▶ [EXERCISE DESCRIPTION]
Your task is to restate word for word the lines of the listing below that start at the one containing "Where should I click to: Open" and run to the end; please add nothing.

▶ [ENTRIES SUPPLIED]
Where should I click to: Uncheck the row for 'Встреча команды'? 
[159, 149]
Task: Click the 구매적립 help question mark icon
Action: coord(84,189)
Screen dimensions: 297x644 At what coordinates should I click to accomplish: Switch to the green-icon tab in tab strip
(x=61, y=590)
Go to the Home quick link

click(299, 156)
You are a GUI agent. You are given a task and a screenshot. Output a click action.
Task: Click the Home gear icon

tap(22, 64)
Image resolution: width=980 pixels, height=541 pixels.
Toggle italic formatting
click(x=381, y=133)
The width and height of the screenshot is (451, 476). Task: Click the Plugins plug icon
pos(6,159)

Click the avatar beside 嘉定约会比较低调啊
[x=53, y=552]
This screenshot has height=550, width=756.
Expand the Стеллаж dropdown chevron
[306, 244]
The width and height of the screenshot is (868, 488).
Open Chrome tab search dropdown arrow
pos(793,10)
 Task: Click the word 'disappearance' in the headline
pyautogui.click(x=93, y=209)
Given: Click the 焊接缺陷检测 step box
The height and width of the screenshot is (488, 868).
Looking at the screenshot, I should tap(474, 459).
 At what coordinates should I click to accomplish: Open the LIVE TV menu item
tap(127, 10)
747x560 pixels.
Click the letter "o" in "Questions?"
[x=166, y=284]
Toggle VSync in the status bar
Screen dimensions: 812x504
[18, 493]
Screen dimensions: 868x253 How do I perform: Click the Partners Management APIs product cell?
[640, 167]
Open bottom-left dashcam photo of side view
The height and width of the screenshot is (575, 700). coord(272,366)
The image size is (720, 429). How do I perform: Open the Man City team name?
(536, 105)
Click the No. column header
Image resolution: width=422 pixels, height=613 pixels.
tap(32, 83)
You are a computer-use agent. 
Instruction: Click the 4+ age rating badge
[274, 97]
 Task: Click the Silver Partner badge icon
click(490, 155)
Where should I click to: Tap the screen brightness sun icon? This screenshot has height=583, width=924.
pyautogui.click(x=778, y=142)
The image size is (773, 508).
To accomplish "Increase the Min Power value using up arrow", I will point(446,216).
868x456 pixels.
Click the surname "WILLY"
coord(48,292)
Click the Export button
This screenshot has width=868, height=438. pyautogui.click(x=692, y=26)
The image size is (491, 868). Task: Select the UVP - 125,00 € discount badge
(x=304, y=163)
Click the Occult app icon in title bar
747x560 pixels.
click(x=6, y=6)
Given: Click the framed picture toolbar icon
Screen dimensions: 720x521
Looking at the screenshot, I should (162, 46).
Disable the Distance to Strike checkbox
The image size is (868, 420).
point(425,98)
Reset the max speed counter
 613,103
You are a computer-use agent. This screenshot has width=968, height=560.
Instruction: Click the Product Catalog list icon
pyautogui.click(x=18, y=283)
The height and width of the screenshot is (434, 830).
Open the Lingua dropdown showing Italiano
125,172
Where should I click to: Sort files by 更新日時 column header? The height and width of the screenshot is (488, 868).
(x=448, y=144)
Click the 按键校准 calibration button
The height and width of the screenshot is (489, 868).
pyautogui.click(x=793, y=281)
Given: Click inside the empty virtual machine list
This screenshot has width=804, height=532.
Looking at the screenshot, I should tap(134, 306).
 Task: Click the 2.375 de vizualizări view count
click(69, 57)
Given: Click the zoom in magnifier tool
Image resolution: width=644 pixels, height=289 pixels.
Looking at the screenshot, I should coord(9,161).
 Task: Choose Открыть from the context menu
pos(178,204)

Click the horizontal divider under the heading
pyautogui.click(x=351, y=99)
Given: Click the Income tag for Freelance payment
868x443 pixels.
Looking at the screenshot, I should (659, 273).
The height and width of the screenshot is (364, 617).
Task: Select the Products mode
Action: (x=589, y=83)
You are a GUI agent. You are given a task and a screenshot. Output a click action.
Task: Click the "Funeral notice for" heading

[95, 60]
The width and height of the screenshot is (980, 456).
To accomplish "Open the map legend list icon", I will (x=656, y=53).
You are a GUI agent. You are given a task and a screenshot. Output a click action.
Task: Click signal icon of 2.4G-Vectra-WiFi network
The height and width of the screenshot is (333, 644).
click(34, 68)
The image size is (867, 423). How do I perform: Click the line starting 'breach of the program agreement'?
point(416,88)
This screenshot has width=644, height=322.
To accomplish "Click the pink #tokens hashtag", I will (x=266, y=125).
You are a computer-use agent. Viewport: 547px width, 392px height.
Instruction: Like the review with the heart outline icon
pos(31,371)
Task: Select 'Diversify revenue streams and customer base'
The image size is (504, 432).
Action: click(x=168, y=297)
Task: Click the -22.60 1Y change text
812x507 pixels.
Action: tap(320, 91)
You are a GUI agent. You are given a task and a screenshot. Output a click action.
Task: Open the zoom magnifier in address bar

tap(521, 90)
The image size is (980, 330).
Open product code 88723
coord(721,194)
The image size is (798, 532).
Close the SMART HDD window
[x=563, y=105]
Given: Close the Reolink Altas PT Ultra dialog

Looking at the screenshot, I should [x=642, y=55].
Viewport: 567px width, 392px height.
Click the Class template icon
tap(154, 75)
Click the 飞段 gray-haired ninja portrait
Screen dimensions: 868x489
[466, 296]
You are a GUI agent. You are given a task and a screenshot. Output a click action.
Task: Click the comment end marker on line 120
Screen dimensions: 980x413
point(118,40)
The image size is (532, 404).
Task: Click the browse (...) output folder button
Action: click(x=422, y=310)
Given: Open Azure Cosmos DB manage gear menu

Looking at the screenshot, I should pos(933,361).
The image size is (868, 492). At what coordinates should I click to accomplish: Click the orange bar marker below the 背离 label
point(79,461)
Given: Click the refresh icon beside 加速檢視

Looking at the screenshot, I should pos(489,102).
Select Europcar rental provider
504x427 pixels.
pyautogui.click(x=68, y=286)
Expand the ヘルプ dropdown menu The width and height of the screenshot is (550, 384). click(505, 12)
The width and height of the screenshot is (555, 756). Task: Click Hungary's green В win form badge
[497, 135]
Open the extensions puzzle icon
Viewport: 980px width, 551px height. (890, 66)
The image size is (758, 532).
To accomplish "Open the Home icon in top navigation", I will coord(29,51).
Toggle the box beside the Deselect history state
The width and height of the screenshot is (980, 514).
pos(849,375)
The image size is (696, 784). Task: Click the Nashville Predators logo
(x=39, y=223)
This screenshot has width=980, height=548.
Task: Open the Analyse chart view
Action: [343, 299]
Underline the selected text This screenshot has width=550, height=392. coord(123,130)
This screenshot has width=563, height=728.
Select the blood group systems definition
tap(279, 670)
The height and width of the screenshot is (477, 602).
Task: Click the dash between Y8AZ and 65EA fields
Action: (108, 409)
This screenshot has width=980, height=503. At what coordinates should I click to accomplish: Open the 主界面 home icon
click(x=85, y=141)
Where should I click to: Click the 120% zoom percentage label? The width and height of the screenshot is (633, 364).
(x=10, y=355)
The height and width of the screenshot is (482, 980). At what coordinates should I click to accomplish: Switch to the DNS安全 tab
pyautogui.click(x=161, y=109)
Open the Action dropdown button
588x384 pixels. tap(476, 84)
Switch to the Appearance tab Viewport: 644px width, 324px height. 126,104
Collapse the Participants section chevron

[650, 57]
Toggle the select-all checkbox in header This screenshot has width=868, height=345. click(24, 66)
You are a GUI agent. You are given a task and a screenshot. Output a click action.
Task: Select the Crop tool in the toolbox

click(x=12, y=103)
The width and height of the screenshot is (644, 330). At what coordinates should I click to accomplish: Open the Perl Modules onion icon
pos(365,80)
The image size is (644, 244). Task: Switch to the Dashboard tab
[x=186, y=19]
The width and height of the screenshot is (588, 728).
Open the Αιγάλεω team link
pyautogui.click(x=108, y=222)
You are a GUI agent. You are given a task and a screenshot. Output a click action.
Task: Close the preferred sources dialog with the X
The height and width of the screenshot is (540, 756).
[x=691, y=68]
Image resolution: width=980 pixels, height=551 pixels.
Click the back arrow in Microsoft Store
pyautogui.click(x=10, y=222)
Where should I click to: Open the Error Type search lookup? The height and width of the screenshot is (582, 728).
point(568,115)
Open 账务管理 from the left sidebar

▶ [FINISHED TASK]
Where should I click to: Open the Error Type search lookup? The height and width of the screenshot is (582, 728).
point(568,115)
Open 账务管理 from the left sidebar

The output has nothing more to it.